Guan Yinzi zählte zu den zehn bedeutendsten Persönlichkeiten der Vor-Qin-Zeit. In der Zhou-Dynastie wirkte er als Hofbeamter, General, Philosoph und Pädagoge. Er war eine wichtige taoistische Figur innerhalb der verschiedenen philosophischen Schulen der Vor-Qin-Zeit und der Gründer der Louguan-Schule und der Wenshi-Schule des Taoismus. Unter dem Höflichkeitsnamen Gongwen und dem Vornamen Xi bekleidete er einst das Amt des Guanling (des für den Pass zuständigen Beamten).
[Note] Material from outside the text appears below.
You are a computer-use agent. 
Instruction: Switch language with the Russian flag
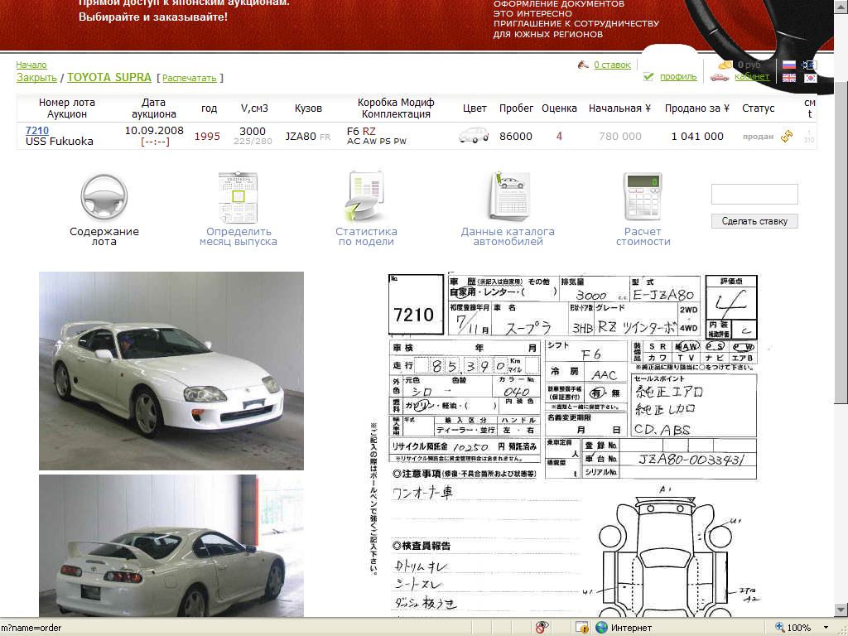point(789,65)
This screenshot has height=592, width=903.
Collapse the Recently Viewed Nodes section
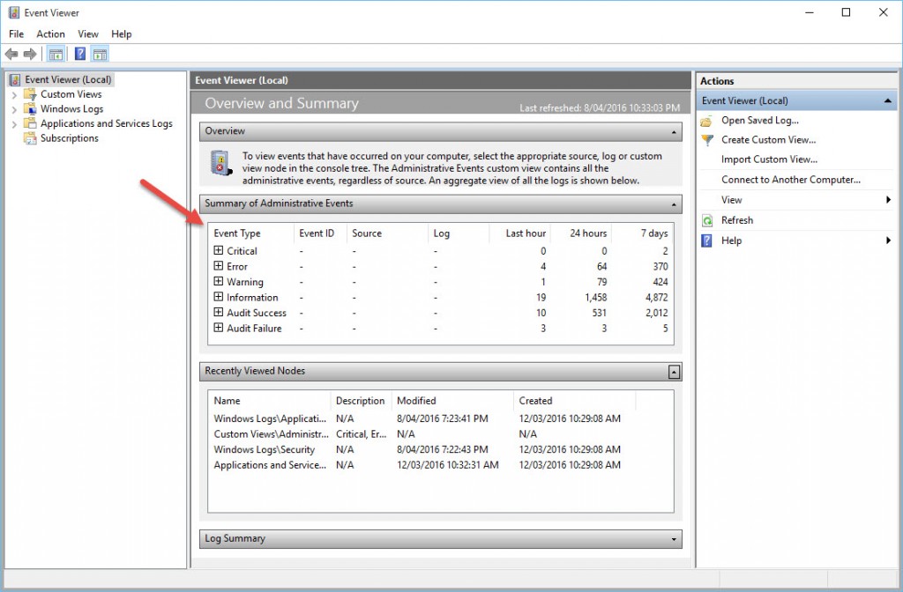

Er lebte in derselben Zeit wie Laozi. Das fünftausend Zeichen umfassende Tao Te Ching, das Laozi verfasste, entstand auf seinen Wunsch hin. Liu Xiang sagte: „Xi schrieb insgesamt neun Schriften, die den Namen Guan Yinzi trugen.“ Das Buch der Han: Yiwenzhi verzeichnet neun Schriften des Guan Yinzi, die traditionell Yin Xi aus der Zhou-Dynastie zugeschrieben werden. Dies ist das, was später als das Zhenjing von Wenshi bekannt wurde. Er dürfte dieses Buch nach Laozis Tao Te Ching geschrieben haben, und seine taoistischen Ideen waren ihnen sehr ähnlich. Daher werden Laozi und Guan Yinzi im Zhuangzi: Tianxia bei der Beschreibung der alten taoistischen Techniken gemeinsam erwähnt. Der Kern seines Denkens liegt in der Wertschätzung des Ursprungs und der Betonung des Geistes, in Gleichgültigkeit und Untätigkeit, im Bewahren von Reinheit und Ruhe, im Vertrauen auf das Konzept des Nichts und im Reagieren gemäß der Natur der Dinge. Guan Yinzis Gedanken zur Wertschätzung von Reinheit hatten einen wichtigen Einfluss auf die Entstehung des chinesischen Konzepts der „Reinheit“.